— Ausgewählte Textstelle —

Thomas, der Zweifler - Predigt zu Johannes 20,19-31 von Martin Weeber
20,19-31

Thomas, der Zweifler - Predigt zu Johannes 20,19-31 von Martin Weeber

Thomas, der Zweifler

Am Abend aber dieses ersten Tages der Woche, als die Jünger versammelt und die Türen verschlossen waren aus Furcht vor den Juden, kam Jesus und trat mitten unter sie und spricht zu ihnen: Friede sei mit euch!
Und als er das gesagt hatte, zeigte er ihnen die Hände und seine Seite. Da wurden die Jünger froh, dass sie den Herrn sahen.
Da sprach Jesus abermals zu ihnen: Friede sei mit euch! Wie mich der Vater gesandt hat, so sende ich euch.
Und als er das gesagt hatte, blies er sie an und spricht zu ihnen: Nehmt hin den Heiligen Geist!
Welchen ihr die Sünden erlasst, denen sind sie erlassen; und welchen ihr sie behaltet, denen sind sie behalten.
Thomas aber, der Zwilling genannt wird, einer der Zwölf, war nicht bei ihnen, als Jesus kam.
Da sagten die andern Jünger zu ihm: Wir haben den Herrn gesehen. Er aber sprach zu ihnen: Wenn ich nicht in seinen Händen die Nägelmale sehe und meinen Finger in die Nägelmale lege und meine Hand in seine Seite lege, kann ich's nicht glauben.
Und nach acht Tagen waren seine Jünger abermals drinnen versammelt und Thomas war bei ihnen. Kommt Jesus, als die Türen verschlossen waren, und tritt mitten unter sie und spricht: Friede sei mit euch!
Danach spricht er zu Thomas: Reiche deinen Finger her und sieh meine Hände, und reiche deine Hand her und lege sie in meine Seite, und sei nicht ungläubig, sondern gläubig!
Thomas antwortete und sprach zu ihm: Mein Herr und mein Gott!
Spricht Jesus zu ihm: Weil du mich gesehen hast, Thomas, darum glaubst du. Selig sind, die nicht sehen und doch glauben!
Noch viele andere Zeichen tat Jesus vor seinen Jüngern, die nicht geschrieben sind in diesem Buch.

— Bereitgestelltes Material —
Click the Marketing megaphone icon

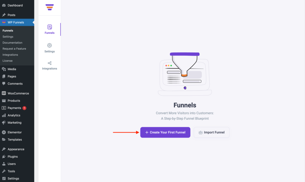coord(4,122)
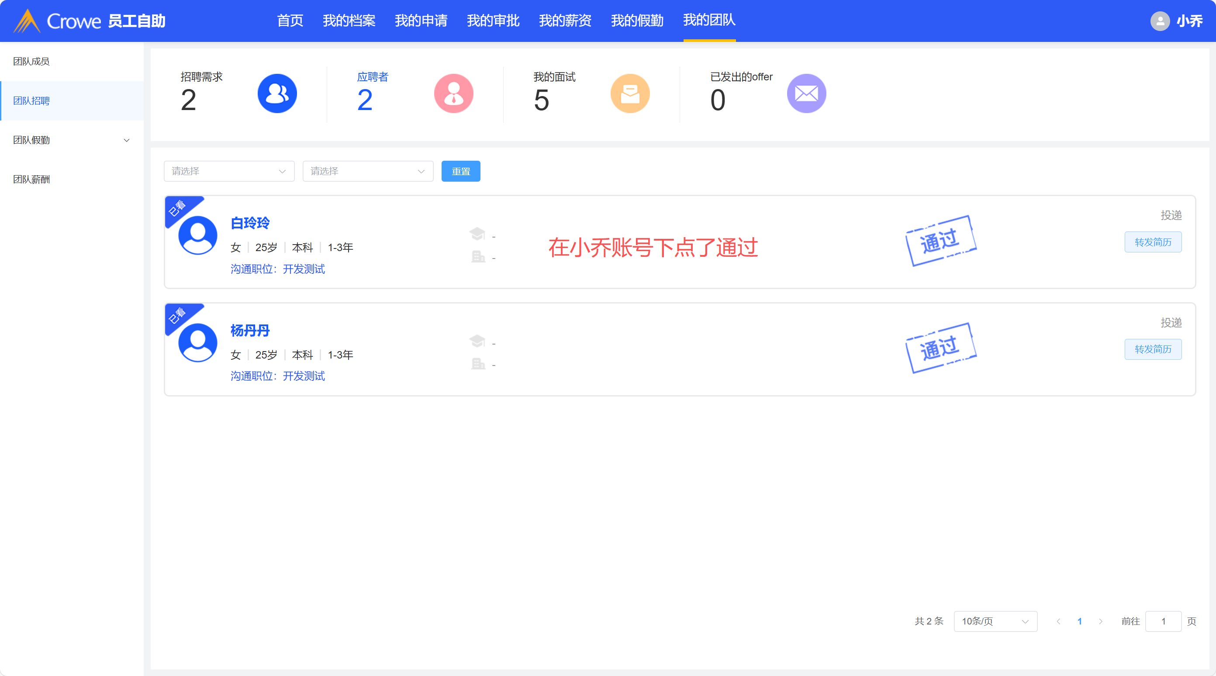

— Aufgabe im Detail —
Schreibe aus dem Text über Thomas, den Zweifler, die Stelle von „Und als er das gesagt hatte, zeigte“ bis einschließlich „sende ich euch.“ wortgetreu ab.

— Lösung der Aufgabe —
Und als er das gesagt hatte, zeigte er ihnen die Hände und seine Seite. Da wurden die Jünger froh, dass sie den Herrn sahen.
Da sprach Jesus abermals zu ihnen: Friede sei mit euch! Wie mich der Vater gesandt hat, so sende ich euch.